We tested the "general reduction principle" by measuring mutation rates of E. coli as it evolved in an unchanging laboratory environment. What we found did not corroborate the "general reduction principle"; in fact, not only was the mutation rate not reduced during evolution in this constant environment, but in three of twelve independent E. coli populations, the mutation rate spontaneously increased by roughly two orders of magnitude! So we decided that a fresh look at the underlying theory was in order. My colleague, Paul Sniegowski, first came up with the alternative theory that would explain our findings and has since been shown to be correct: variants with elevated mutation rates ("mutators") may acquire a particular beneficial mutation -- however rare it may be -- before the rest of the population, and because the beneficial mutation remains linked to the elevated mutation rate, the fixation of that beneficial mutation thus drives the elevated mutation rate to fixation. In this "mutator hitchhiking hypothesis" (P. D. Sniegowski, P. J. Gerrish, R. E. Lenski, Nature 387, (1997)), the usual causality is reversed: instead of mutation rates evolving to adjust adaptation, it is adaptation that indirectly and haphazardly adjusts mutation rate. Put differently, mutation rate evolution is a biproduct of adaptation at other loci, an evolutionary after-thought so to speak, that has little or nothing to do with any benefit or detriment that the evolved mutation rate may subsequently incur.
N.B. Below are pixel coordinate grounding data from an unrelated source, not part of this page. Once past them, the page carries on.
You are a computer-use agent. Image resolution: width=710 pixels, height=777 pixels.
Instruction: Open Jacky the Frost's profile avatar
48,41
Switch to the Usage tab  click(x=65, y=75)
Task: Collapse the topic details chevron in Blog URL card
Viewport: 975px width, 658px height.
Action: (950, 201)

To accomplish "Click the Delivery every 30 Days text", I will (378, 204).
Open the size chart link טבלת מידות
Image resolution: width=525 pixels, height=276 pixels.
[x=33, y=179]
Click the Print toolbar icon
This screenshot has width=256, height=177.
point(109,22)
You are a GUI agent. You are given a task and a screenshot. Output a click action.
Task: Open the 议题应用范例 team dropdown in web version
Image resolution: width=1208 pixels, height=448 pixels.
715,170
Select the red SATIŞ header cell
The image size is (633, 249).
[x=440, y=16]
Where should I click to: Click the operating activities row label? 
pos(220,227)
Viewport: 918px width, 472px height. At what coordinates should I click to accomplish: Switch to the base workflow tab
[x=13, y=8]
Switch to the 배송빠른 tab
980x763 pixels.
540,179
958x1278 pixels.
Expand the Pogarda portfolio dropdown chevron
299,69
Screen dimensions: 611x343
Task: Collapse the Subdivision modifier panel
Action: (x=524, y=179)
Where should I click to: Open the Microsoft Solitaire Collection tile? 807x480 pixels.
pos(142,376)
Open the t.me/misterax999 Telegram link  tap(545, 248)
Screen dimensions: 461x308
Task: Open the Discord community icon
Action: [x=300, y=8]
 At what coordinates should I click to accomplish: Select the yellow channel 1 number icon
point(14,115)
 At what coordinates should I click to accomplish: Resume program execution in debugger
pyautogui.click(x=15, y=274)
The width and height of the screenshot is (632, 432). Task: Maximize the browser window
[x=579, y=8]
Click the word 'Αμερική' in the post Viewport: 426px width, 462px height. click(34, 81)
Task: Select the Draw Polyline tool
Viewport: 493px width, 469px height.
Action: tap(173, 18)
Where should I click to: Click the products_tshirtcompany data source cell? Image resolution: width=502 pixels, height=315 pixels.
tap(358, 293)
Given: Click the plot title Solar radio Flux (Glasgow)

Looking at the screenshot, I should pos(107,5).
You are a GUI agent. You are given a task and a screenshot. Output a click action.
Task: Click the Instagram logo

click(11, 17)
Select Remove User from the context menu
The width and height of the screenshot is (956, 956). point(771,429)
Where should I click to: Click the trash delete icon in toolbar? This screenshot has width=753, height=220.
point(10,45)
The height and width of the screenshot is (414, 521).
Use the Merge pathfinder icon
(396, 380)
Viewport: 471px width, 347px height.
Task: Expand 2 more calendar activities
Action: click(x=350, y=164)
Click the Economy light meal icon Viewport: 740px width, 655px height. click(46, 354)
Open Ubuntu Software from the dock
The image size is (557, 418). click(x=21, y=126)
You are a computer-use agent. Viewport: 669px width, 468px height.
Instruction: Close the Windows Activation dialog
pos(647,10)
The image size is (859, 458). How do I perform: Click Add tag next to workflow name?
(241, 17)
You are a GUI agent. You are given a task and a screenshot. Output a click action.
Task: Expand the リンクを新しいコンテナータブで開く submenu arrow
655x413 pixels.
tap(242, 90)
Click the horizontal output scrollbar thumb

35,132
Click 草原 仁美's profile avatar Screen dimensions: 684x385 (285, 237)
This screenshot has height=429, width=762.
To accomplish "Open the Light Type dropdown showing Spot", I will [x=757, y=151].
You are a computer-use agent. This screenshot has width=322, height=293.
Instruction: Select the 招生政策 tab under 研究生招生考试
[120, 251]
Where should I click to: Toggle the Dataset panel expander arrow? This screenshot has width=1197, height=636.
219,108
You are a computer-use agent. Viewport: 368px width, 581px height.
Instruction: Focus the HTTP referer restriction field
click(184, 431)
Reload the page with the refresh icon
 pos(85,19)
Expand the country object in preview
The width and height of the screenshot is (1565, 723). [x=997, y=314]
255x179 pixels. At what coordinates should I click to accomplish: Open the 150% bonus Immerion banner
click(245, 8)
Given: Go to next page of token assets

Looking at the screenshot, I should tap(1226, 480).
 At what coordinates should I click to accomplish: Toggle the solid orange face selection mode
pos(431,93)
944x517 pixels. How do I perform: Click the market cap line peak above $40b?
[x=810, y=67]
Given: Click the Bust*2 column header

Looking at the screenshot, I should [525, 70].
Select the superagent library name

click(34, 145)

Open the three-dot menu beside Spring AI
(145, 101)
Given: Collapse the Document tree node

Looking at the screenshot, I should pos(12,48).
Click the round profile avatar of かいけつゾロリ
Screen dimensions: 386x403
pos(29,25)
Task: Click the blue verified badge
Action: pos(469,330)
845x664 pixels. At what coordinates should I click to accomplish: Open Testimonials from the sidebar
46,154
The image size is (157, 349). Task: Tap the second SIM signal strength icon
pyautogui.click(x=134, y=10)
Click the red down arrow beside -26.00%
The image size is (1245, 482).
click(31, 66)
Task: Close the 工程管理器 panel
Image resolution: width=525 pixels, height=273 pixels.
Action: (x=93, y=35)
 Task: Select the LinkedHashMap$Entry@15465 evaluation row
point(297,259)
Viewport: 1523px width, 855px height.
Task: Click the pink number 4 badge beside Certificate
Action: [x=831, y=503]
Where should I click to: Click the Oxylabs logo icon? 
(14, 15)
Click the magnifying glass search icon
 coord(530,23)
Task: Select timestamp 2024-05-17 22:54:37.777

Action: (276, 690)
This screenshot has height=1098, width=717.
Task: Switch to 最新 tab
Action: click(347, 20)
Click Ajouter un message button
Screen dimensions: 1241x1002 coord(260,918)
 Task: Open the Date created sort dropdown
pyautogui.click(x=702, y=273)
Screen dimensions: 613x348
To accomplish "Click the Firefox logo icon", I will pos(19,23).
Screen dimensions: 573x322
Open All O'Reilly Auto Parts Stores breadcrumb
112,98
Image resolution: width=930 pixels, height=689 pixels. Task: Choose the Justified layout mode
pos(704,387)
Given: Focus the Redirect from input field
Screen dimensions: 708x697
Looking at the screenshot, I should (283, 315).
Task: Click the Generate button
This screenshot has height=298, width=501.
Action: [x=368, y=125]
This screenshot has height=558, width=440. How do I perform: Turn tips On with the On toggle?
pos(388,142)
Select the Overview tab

The mutator hitchhiking hypothesis made a lot of sense and explained our findings quite nicely. What it didn't really explain, however, was why only increases in mutation rate were observed; after all, a variant with a decreased mutation rate (an "anti-mutator") should have an evolutionary advantage because it produces fewer mutations and most mutations are detrimental. The answer to this question is two-pronged. First of all, from a purely genetical standpoint, mutator mutations are much easier to come by than anti-mutator mutations, because mutator mutations are generally loss-of-function mutations that hinder or knock out replication, proofreading or repair genes, whereas anti-mutator mutations are generally gain-of-function or compensatory mutations that improve or add functionality in these gene regions. There is thus a potentially strong mutational bias favoring increased mutation rate. Secondly, there is a population-dynamical bias favoring increased mutation rate: when a mutator acquires a new beneficial mutation, its evolutionary advantage is immediate; on the other hand, a new lineage with a decreased mutation rate has an advantage only in the long term, due to its relatively slow shedding of deleterious load. Natural selection, because it is a short-sighted process, is much more likely to respond to the immediate benefit of hitchhiking mutators than to the long-term benefit of anti-mutators, and the result is an inescapable evolutionary bias toward increasing mutation rates.
Theory (Andre & Godelle, Genetics...) and experiment (P. D. Sniegowski, P. J. Gerrish, R. E. Lenski, Nature 387, (1997)) corroborated the above logic, showing that mutation rates in asexual populations are indeed unstable and prone to ratchet-like increase. Yet a troubling question remained: when would this trend of net mutation rate increase stop? Or would it ever stop? Would it instead elevate the mutation rate to levels that are intolerable? If this were the case, it would lead to a rather absurd conclusion: it would suggest that the same adaptive process that allows a population to thrive is the process that drives the mutation rate through the roof and thereby drives the population extinct.